The first round of test results around northern Erie County’s water-supply system came back negative for bacterial growth, the Erie County Department of Health announced Friday afternoon.

If the second round of tests also come back negative, the boil-water advisory would be lifted for around a quarter-million residents.

Samples taken Thursday from 11 sites were analyzed at the Erie County Public Health Laboratory.

As the second round of tests began Friday morning, a boil-water advisory remained in effect for almost 250,000 residents in the wake of Wednesday’s major water-main break in Amherst.

Results of the second round will be available Saturday afternoon, the health department said.

Two rounds of water tests 24 hours apart are required to determine whether the advisory may be lifted, a decision that will be made after both the authority and the Erie County Department of Health review test results.

Work to replace the broken section of the damaged water main is expected to be completed by the end of the day on Friday, said Sean Dwyer, spokesman for the water authority.

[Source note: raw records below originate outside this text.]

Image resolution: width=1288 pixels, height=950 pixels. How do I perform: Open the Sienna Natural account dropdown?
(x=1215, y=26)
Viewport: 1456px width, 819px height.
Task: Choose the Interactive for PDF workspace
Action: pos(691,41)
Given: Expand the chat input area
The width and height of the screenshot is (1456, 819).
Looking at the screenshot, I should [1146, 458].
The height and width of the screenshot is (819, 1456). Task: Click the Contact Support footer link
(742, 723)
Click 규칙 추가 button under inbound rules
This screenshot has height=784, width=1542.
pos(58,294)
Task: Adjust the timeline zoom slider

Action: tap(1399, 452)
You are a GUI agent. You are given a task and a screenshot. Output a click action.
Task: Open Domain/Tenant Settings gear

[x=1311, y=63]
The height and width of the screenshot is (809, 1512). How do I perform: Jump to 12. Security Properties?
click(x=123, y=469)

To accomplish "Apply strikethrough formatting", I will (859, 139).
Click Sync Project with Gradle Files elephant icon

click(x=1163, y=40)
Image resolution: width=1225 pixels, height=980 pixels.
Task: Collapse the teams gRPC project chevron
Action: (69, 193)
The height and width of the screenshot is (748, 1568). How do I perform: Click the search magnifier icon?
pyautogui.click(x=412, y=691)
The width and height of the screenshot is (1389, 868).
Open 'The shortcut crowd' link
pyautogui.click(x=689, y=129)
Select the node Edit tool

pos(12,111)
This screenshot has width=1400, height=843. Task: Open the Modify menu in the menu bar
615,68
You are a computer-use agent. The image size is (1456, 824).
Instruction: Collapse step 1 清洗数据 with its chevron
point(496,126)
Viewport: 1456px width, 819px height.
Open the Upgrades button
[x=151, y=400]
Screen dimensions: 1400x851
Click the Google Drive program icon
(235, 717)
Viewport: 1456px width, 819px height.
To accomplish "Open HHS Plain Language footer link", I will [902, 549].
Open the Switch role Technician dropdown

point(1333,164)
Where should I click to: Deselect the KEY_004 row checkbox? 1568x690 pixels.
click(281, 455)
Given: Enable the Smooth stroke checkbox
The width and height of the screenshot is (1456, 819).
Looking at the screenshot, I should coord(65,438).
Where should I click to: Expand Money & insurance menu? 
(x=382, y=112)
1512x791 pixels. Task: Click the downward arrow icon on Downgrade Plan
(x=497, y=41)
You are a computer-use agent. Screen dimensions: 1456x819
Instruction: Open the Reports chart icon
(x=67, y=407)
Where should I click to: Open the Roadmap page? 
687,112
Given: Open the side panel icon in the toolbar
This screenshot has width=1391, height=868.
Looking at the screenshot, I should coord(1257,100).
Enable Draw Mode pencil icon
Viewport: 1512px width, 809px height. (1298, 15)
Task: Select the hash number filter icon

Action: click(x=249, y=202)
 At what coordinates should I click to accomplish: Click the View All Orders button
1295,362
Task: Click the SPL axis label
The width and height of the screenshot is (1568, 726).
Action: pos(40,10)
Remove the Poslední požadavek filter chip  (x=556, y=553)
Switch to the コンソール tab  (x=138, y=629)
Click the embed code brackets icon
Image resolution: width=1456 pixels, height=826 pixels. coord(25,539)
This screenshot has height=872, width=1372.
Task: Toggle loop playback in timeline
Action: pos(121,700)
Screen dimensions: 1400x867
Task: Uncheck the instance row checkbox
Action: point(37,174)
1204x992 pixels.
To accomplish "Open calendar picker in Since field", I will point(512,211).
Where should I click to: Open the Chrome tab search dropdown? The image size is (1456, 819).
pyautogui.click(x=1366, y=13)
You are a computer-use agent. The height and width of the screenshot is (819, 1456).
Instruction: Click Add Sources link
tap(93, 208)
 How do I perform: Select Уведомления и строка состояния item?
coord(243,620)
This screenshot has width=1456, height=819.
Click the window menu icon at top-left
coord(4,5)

The cause of Wednesday’s break is still undetermined, Dwyer said.

Meanwhile, a spokeswoman for Tops Markets said the supermarkets’ 10 stores in the affected area are “well stocked” and are not limiting how much water customers can buy.

Wegmans has brought in 16 tractor-trailers hauling 16,000 cases of bottled water over to its Buffalo stores in the last 24 hours, the company announced Friday morning.

Wednesday night’s major water-main break led to a “precautionary” boil-water advisory in Amherst, Clarence, Depew, Lancaster, Newstead and Williamsville. That will remain in effect at least until Saturday.

After the initial advisory was released, a section of Cheektowaga north of Broadway was added to the advisory zone, the authority tweeted just after 6:30 p.m. Thursday.

Cheektowaga outside of the Village of Depew was not included as part of the area where the authority issued the boil-water advisory.

Cheektowaga Supervisor Diane Benczkowski said Thursday her town “should’ve been included in the notice.”

Sisters of Charity Hospital St. Joseph Campus continued to cancel or transfer elective surgeries on Friday as a precaution. No other services have been affected.

The break also has affected the water supply in western Genesee County. A boil-water advisory is in effect for the towns of Darien and Pembroke, as well as the Village of Corfu, according to the Monroe County Water Authority.

Sen. Charles E. Schumer on Thursday pledged to pursue federal funding for Erie County in the wake of the water-main break, which he said is needed to address “aging infrastructure.”

Amherst Meals on Wheels announced the agency will provide bottled water with its delivered meals on Friday. The organization delivers meals, which normally include milk or juice, to 220 homebound and disabled clients in Amherst and Williamsville.

Meanwhile, there was another much smaller water-main break in Amherst on Friday, which resulted in a portion of North Forest Road being closed for several hours.